Data entries:

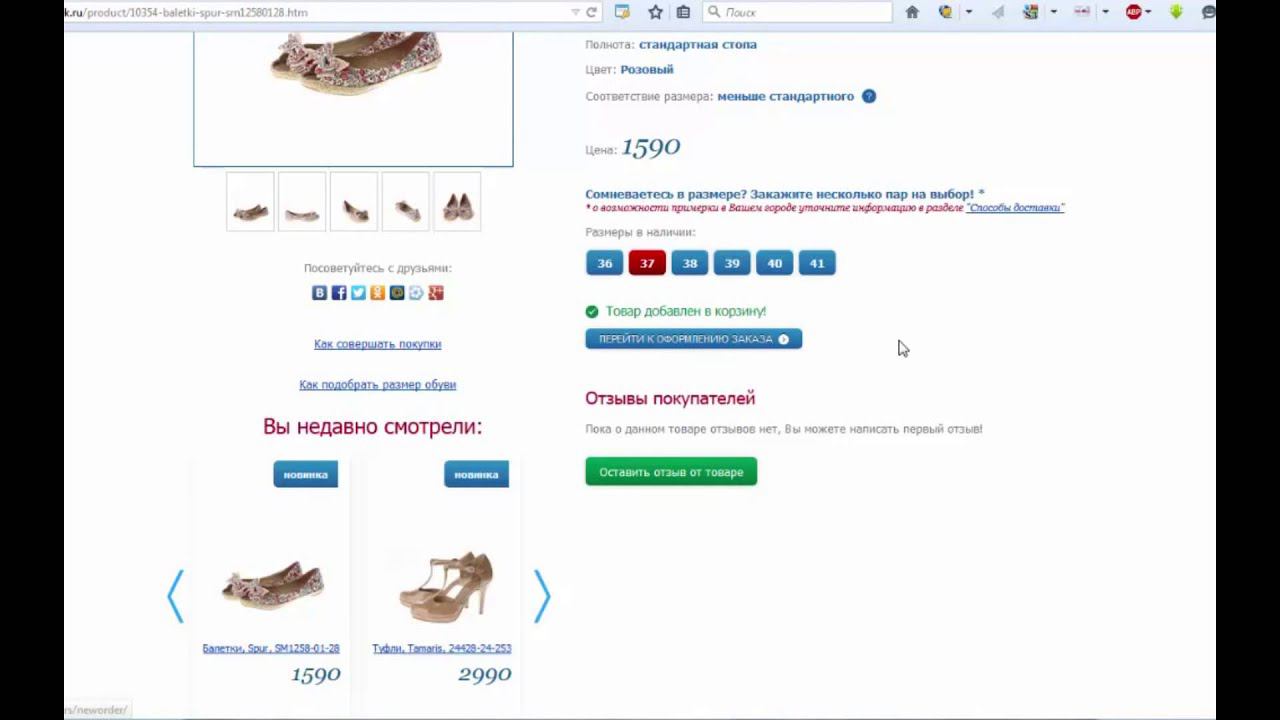Viewport: 1280px width, 720px height.
Task: Bookmark this page with the star icon
Action: (x=655, y=12)
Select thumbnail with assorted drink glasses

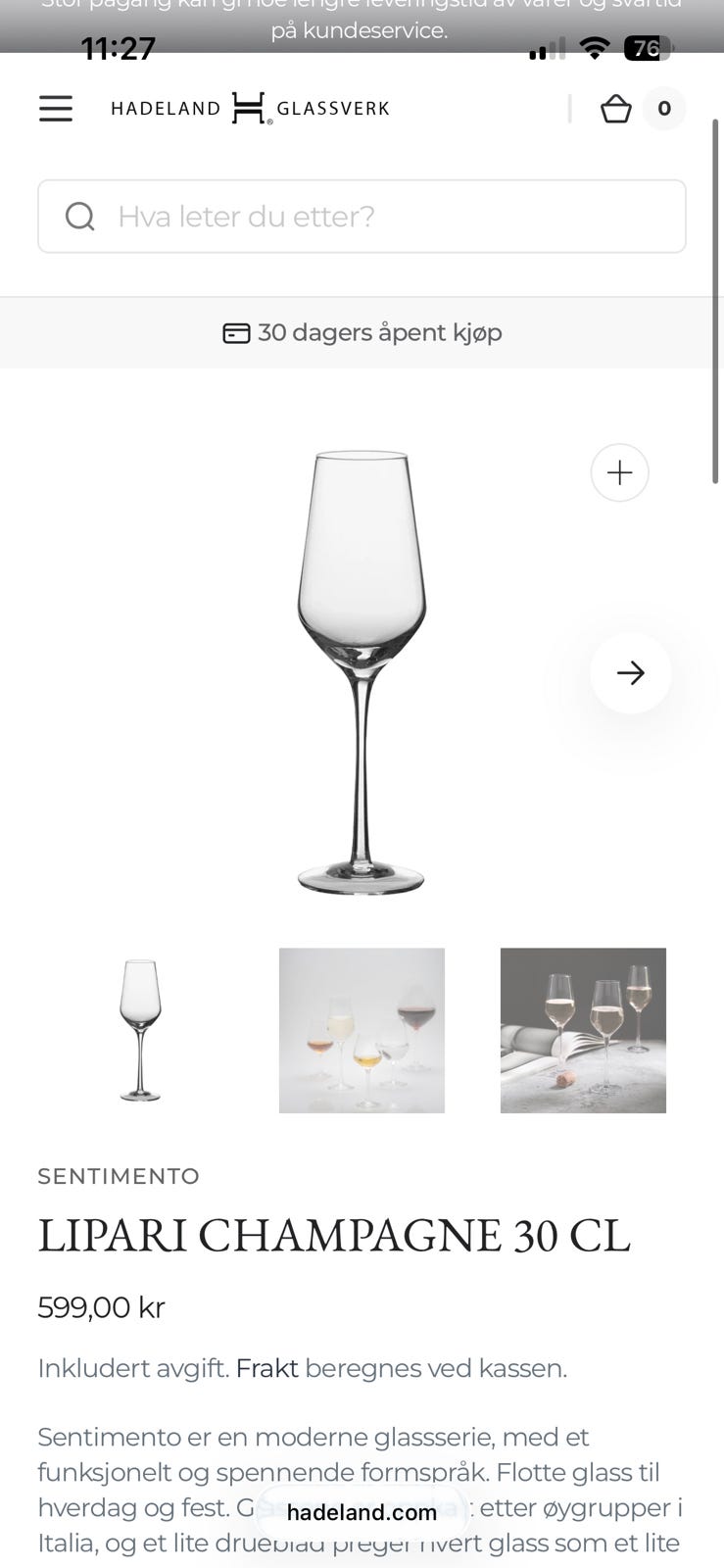click(362, 1030)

Written instruction:
Pull out every line of the listing above that contains the string "with", matching its case exactly.

Task response:
Task: Bookmark this page with the star icon
Select thumbnail with assorted drink glasses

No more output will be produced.